Pulpitis may lead to a type of infection called periapical abscess. This infection develops at the root of the tooth, where it causes a pocket of pus to form. If not treated, this infection can spread to other parts of the body, such as the sinuses, jaw, or brain.

Periodontal Disease

Idaho Falls Dentist


With the results of infection and disease, one of the most common known diseases related to tooth decay can go by many names. Gum Disease, Gingivitis, and finally Periodontitis.

Though all are very similar, let’s clear up the differences.

  • Gum Disease – A Synonym of “periodontal disease”.
  • Periodontal Disease – A condition in which the structures surrounding the teeth (gums, jawbone) become infected.
  • Gingivitis – An early form of periodontal disease which is not only treatable, but reversible.
  • Periodontitis – What gingivitis turns into, and is the latest stage of periodontal disease. Periodontitis is not reversible, but it is treatable.

The Process of Periodontal Disease


Periodontitis, also generally called gum disease or periodontal disease, begins with bacterial growth in your mouth and may end — if not properly treated — with tooth loss due to destruction of the tissue that surrounds your teeth. Gingivitis is usually a result from poor dental hygiene, so to avoid developing Gingivitis make sure to keep good dental hygiene.
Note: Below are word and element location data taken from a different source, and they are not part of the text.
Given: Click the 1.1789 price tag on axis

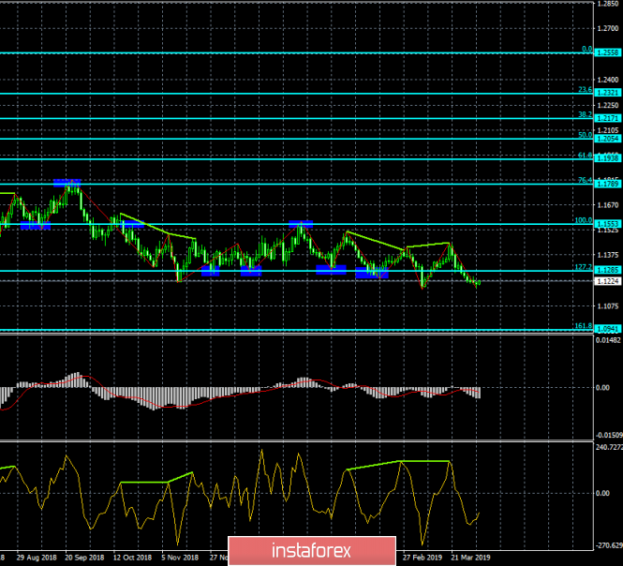Looking at the screenshot, I should click(608, 184).
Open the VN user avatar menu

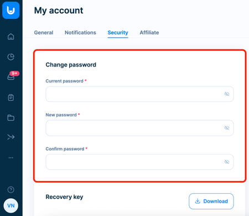11,205
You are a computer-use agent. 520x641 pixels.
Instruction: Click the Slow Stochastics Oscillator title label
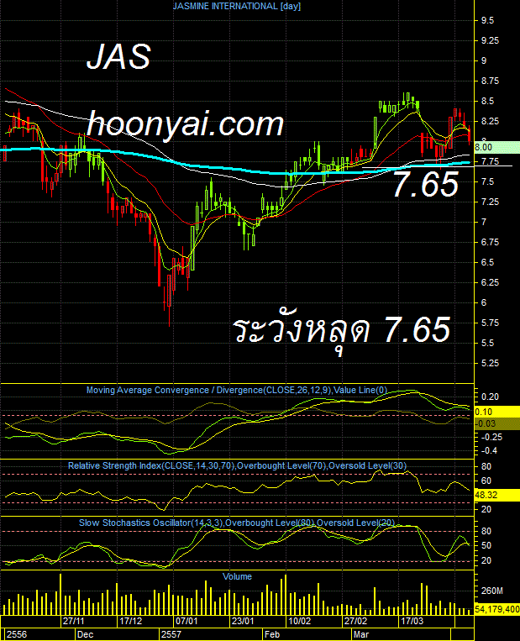click(237, 523)
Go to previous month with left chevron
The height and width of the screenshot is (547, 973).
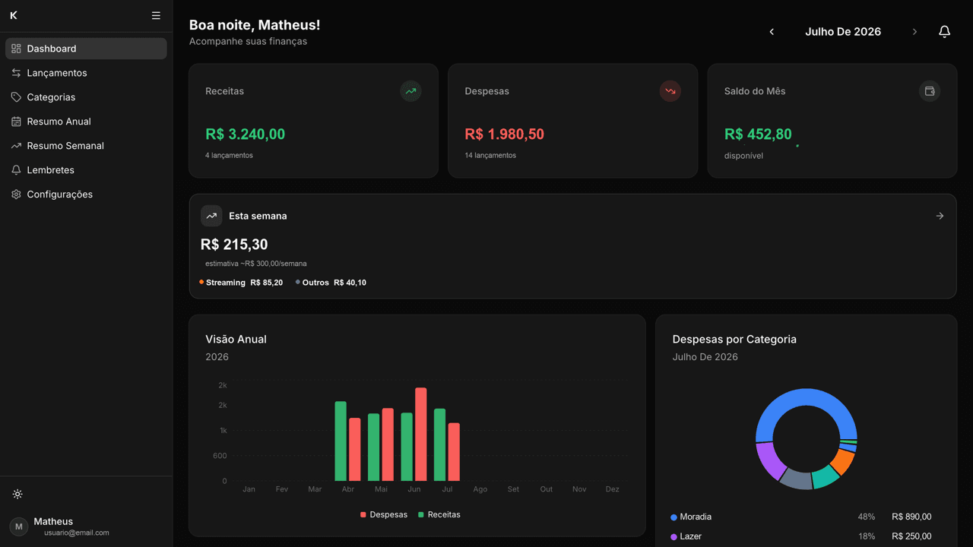(x=772, y=31)
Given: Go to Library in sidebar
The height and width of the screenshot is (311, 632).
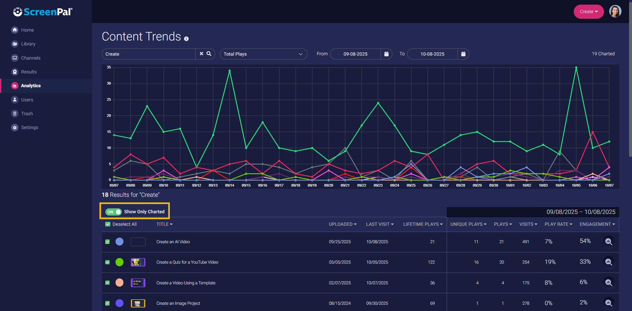Looking at the screenshot, I should point(28,44).
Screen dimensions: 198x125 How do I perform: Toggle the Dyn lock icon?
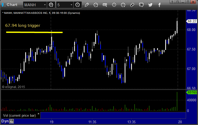pyautogui.click(x=11, y=121)
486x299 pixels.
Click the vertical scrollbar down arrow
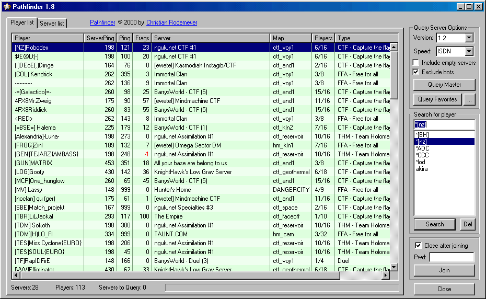394,267
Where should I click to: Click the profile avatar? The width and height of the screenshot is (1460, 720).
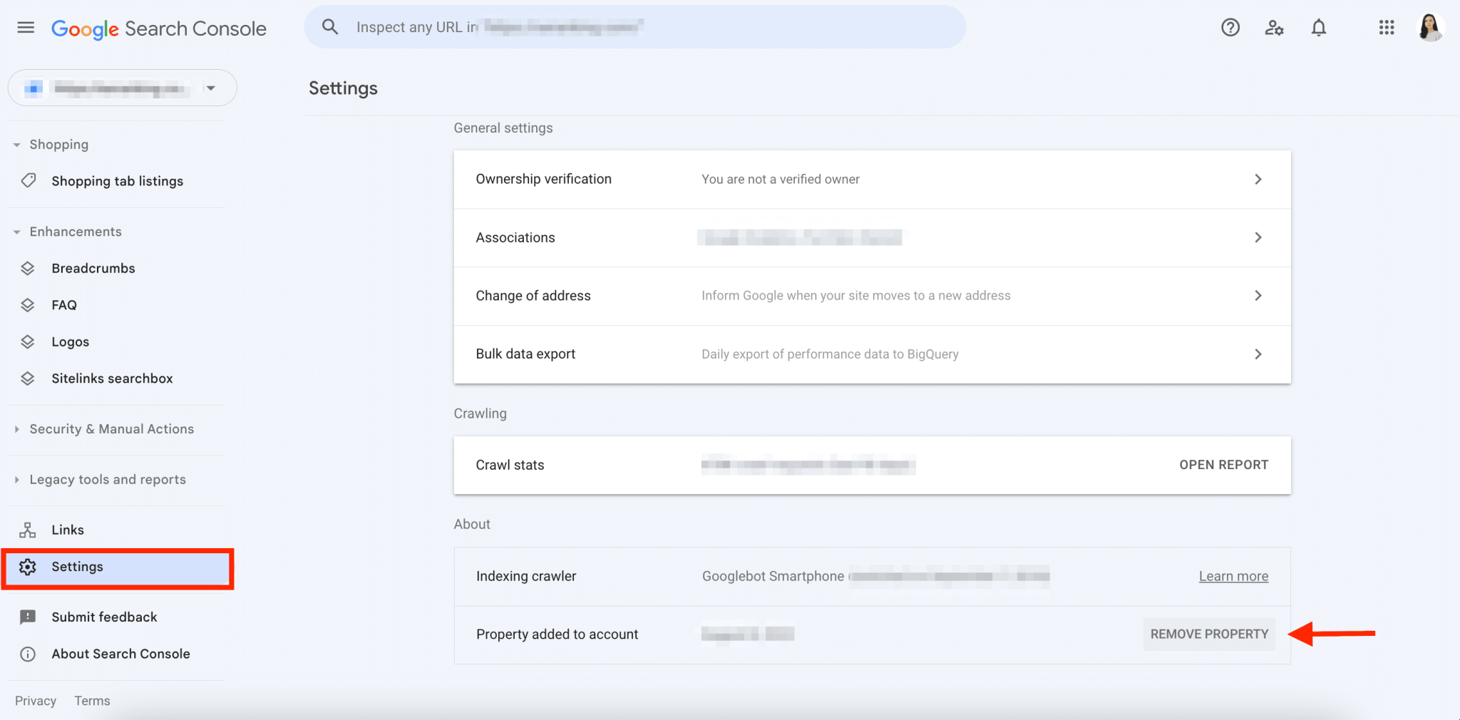(1431, 27)
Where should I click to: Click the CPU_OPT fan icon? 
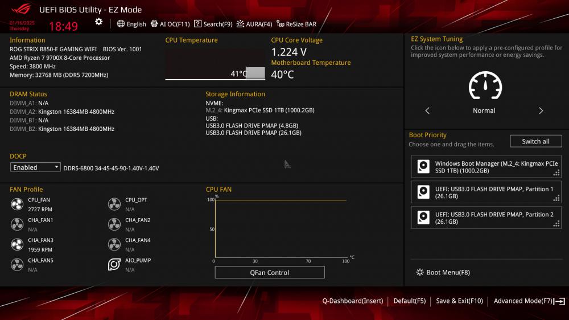point(114,204)
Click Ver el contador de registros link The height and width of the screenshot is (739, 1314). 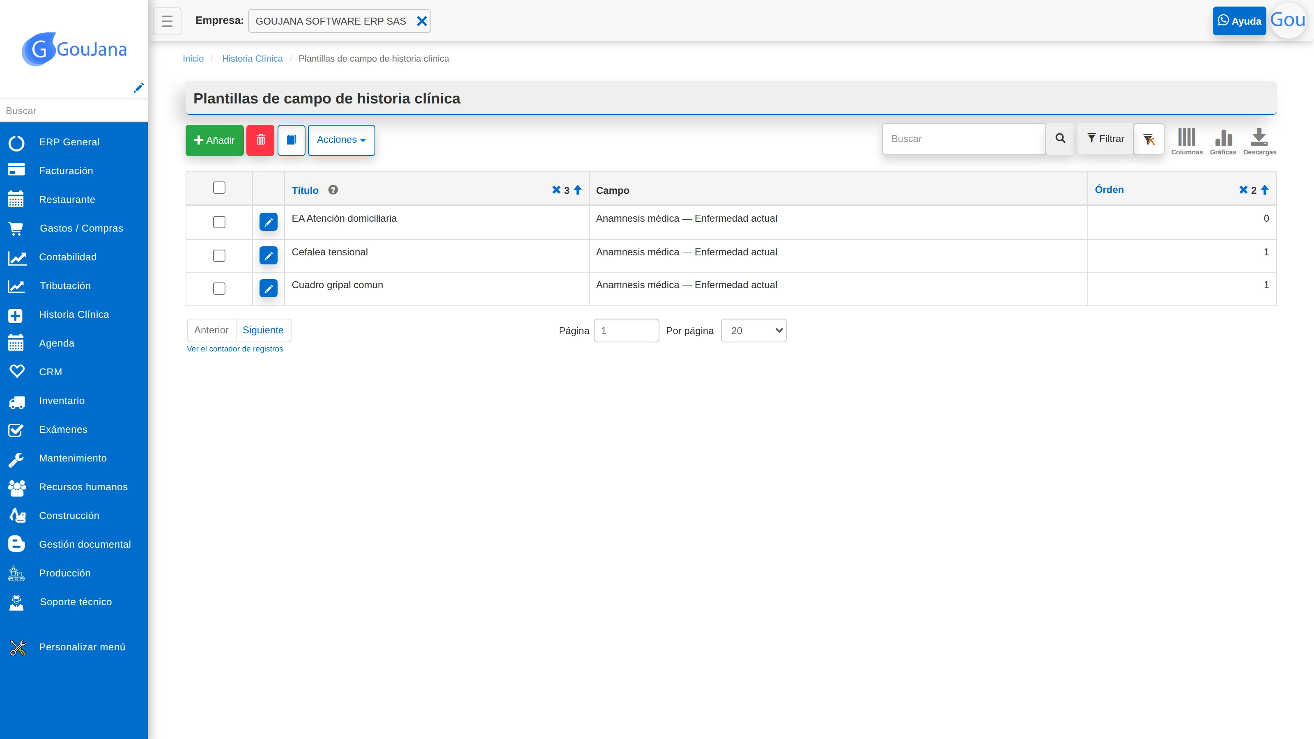[x=235, y=349]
A hormone reaction is caused by this buildup of plaque and can cause inflammation and irritation in the gums. With this reaction you will notice that your gums are more prone to bleeding very easily.

Without proper treatment and reversing the Gingivitis the gums will have become so inflamed that the gums will no longer be healthy enough to hold the teeth in place as they were before. The gums will begin to recede and the teeth will become loose. Tissue damage will begin to set in, and erosion will occur in different areas of the jawbone. With your mouth more prone to infection and disease, the formation of pockets of bacteria and food particles will form and build up toxins that will be able to break down the rest of the healthy tissue. Within last stages of the periodontal disease, the toxins can enter the bloodstream leaving you at a great risk for a heart attack or even a stroke. Common symptoms at the end of periodontal disease leave you with extreme tooth sensitivity and the loss of teeth.
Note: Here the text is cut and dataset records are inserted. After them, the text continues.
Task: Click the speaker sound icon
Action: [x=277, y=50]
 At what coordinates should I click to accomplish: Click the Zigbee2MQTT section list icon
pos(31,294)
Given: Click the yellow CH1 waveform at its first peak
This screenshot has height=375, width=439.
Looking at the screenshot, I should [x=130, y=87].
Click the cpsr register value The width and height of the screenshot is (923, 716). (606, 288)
The factors that can attribute to Periodontal Disease

 

One of the biggest factors in dental health problems and the source of periodontal disease is plaque, a sticky film that builds up in your mouth from the mixing of carbohydrates with bacteria that naturally lives within your mouth. The carbohydrates and bacteria combine to form an acid and this acid breaks down and weakens the gums and teeth over time. Though usually Plaque is the main factor to periodontal disease other factors can be accounted for such as:

– Family history of periodontal disease
– Illnesses (cancer and HIV increase risk of developing periodontal disease)
– Medications (Procardia and Adalat, to name a couple)
– Poor dental hygiene
– Hormonal changes (usually resulting from puberty, menstruation, or pregnancy)

Think you may be Experiencing Symptoms? Contact your Dentist Immediately


When caught early, Periodontal Disease can be treatable and can be reversed. Your dentist will know best on what steps to take on treating the disease and instruct you on the appropriate dental hygiene habits help stop and reverse the periodontal disease progress. If the periodontal disease is in the later stages your dentist can help treat the disease and lessen the symptoms from it.